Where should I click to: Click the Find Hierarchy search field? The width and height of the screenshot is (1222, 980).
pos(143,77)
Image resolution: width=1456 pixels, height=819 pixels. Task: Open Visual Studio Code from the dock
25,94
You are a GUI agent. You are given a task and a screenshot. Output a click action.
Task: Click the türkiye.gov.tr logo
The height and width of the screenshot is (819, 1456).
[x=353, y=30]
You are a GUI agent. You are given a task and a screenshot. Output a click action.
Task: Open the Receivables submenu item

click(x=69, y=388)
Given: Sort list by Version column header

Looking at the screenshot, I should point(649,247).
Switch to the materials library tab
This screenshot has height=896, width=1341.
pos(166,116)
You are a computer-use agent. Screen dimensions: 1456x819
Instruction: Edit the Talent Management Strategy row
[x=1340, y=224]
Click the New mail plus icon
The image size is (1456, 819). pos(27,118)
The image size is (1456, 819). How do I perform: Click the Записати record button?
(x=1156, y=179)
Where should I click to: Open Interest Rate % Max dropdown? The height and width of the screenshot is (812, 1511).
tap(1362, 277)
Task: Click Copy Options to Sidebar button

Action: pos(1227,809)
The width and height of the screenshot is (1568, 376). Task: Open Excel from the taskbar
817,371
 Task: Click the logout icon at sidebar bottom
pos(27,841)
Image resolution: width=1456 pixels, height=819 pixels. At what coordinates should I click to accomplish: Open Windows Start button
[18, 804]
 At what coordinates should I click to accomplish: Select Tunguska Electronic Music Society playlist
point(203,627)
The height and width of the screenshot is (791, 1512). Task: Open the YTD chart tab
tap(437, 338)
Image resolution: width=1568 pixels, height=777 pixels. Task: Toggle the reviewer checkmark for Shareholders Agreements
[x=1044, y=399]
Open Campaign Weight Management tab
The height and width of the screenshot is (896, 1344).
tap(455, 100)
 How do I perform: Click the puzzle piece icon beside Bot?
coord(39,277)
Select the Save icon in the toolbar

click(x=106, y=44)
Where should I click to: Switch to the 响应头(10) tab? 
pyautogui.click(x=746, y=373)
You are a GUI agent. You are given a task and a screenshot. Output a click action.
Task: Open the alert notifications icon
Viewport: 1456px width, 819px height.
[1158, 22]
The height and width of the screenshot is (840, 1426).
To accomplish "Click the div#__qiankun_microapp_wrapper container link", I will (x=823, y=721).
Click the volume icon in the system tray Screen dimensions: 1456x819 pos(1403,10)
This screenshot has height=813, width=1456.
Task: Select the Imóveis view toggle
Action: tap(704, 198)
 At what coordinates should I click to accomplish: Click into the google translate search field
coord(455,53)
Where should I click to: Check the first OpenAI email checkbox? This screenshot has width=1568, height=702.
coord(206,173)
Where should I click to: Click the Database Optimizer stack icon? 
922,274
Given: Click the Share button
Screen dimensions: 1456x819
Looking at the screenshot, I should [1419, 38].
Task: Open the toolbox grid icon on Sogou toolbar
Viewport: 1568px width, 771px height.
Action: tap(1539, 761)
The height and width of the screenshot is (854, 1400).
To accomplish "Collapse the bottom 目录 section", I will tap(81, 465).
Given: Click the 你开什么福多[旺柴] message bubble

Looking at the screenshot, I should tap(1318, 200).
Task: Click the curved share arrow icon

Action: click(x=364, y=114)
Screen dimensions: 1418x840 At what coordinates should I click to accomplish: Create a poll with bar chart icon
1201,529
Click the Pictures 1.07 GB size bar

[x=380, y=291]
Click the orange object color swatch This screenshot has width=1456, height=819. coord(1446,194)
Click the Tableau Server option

:: About this task ::
The data is to be reproduced in full, every line intact.

:: Answer below ::
Where should I click to: Click the Find Hierarchy search field? The width and height of the screenshot is (1222, 980).
pos(143,77)
Image resolution: width=1456 pixels, height=819 pixels. Task: Open Visual Studio Code from the dock
25,94
You are a GUI agent. You are given a task and a screenshot. Output a click action.
Task: Click the türkiye.gov.tr logo
The height and width of the screenshot is (819, 1456).
[x=353, y=30]
You are a GUI agent. You are given a task and a screenshot. Output a click action.
Task: Open the Receivables submenu item

click(x=69, y=388)
Given: Sort list by Version column header

Looking at the screenshot, I should point(649,247).
Switch to the materials library tab
This screenshot has height=896, width=1341.
pos(166,116)
You are a computer-use agent. Screen dimensions: 1456x819
Instruction: Edit the Talent Management Strategy row
[x=1340, y=224]
Click the New mail plus icon
The image size is (1456, 819). pos(27,118)
The image size is (1456, 819). How do I perform: Click the Записати record button?
(x=1156, y=179)
Where should I click to: Open Interest Rate % Max dropdown? The height and width of the screenshot is (812, 1511).
tap(1362, 277)
Task: Click Copy Options to Sidebar button

Action: pos(1227,809)
The width and height of the screenshot is (1568, 376). Task: Open Excel from the taskbar
817,371
 Task: Click the logout icon at sidebar bottom
pos(27,841)
Image resolution: width=1456 pixels, height=819 pixels. At what coordinates should I click to accomplish: Open Windows Start button
[18, 804]
 At what coordinates should I click to accomplish: Select Tunguska Electronic Music Society playlist
point(203,627)
The height and width of the screenshot is (791, 1512). Task: Open the YTD chart tab
tap(437, 338)
Image resolution: width=1568 pixels, height=777 pixels. Task: Toggle the reviewer checkmark for Shareholders Agreements
[x=1044, y=399]
Open Campaign Weight Management tab
The height and width of the screenshot is (896, 1344).
tap(455, 100)
 How do I perform: Click the puzzle piece icon beside Bot?
coord(39,277)
Select the Save icon in the toolbar

click(x=106, y=44)
Where should I click to: Switch to the 响应头(10) tab? 
pyautogui.click(x=746, y=373)
You are a GUI agent. You are given a task and a screenshot. Output a click action.
Task: Open the alert notifications icon
Viewport: 1456px width, 819px height.
[1158, 22]
The height and width of the screenshot is (840, 1426).
To accomplish "Click the div#__qiankun_microapp_wrapper container link", I will (x=823, y=721).
Click the volume icon in the system tray Screen dimensions: 1456x819 pos(1403,10)
This screenshot has height=813, width=1456.
Task: Select the Imóveis view toggle
Action: tap(704, 198)
 At what coordinates should I click to accomplish: Click into the google translate search field
coord(455,53)
Where should I click to: Check the first OpenAI email checkbox? This screenshot has width=1568, height=702.
coord(206,173)
Where should I click to: Click the Database Optimizer stack icon? 
922,274
Given: Click the Share button
Screen dimensions: 1456x819
Looking at the screenshot, I should [1419, 38].
Task: Open the toolbox grid icon on Sogou toolbar
Viewport: 1568px width, 771px height.
Action: tap(1539, 761)
The height and width of the screenshot is (854, 1400).
To accomplish "Collapse the bottom 目录 section", I will tap(81, 465).
Given: Click the 你开什么福多[旺柴] message bubble

Looking at the screenshot, I should tap(1318, 200).
Task: Click the curved share arrow icon

Action: click(x=364, y=114)
Screen dimensions: 1418x840 At what coordinates should I click to accomplish: Create a poll with bar chart icon
1201,529
Click the Pictures 1.07 GB size bar

[x=380, y=291]
Click the orange object color swatch This screenshot has width=1456, height=819. coord(1446,194)
Click the Tableau Server option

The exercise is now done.